Reynolds also refused to allow Miller to join amicus briefs in two gun control cases. One would have been in support of a California law banning high-capacity magazines, the other of a New York City regulation on handguns.

In keeping with her decision to sign a law banning state Medicaid funds from being used for gender affirmation medical procedures, circumventing a recent Iowa Supreme Court decision, Reynolds refused to allow Miller to join a brief in a major LGBTQ rights case the U.S. Supreme Court will hear next month.

In that case, Aimee Stephens, a transgender woman in Michigan, filed a federal lawsuit against her former employer, Harris Funeral Homes, for firing her after she told the owner she was transitioning. For years, federal courts have ruled that Title VII of the federal civil rights law that forbids discrimination based on race, national origin, religion and sex, protects transgender individuals. The funeral home claims that continuing to employ Stephens would violate the owners’ religious beliefs. In October 2018, the Trump administration filed a brief supporting the funeral home and arguing that nothing in federal law prohibits discrimination against transgender people.

Even less surprising is Reynolds’ decision to forbid Miller from signing briefs in two cases regarding reproductive rights. The cases challenge new abortion restrictions in Indiana and Kentucky as violations of Roe v. Wade.

In May 2018, Reynolds signed into law the country’s most restrictive abortion law, which would have banned almost every abortion performed after six weeks of pregnancy (before many women realize they are pregnant), despite warnings that the law violated rights guaranteed by both the Iowa and U.S. Constitutions.
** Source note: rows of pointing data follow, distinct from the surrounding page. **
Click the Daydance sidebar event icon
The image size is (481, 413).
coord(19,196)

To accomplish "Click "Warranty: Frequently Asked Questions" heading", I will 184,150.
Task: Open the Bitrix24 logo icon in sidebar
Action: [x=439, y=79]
“This is about life and I believe life is life, whether it’s inside the womb or outside the womb,” Reynolds said when she signed the bill.

In January, a state district court judge struck down the law as violating the Iowa Constitution.

Reynolds has allowed Miller to participate in four multi-state lawsuits against companies, and one involving whether a city is required to offer paid leave to employees on active service with the National Guard.

Miller, who is in his 10th term, is the country’s longest-serving attorney general. No other state attorney general has to seek a governor’s permission before joining any federal lawsuit.

Belin contacted Reynolds’ office for comment on why she has repeatedly refused to allow Miller to participate in federal lawsuits, but received no response.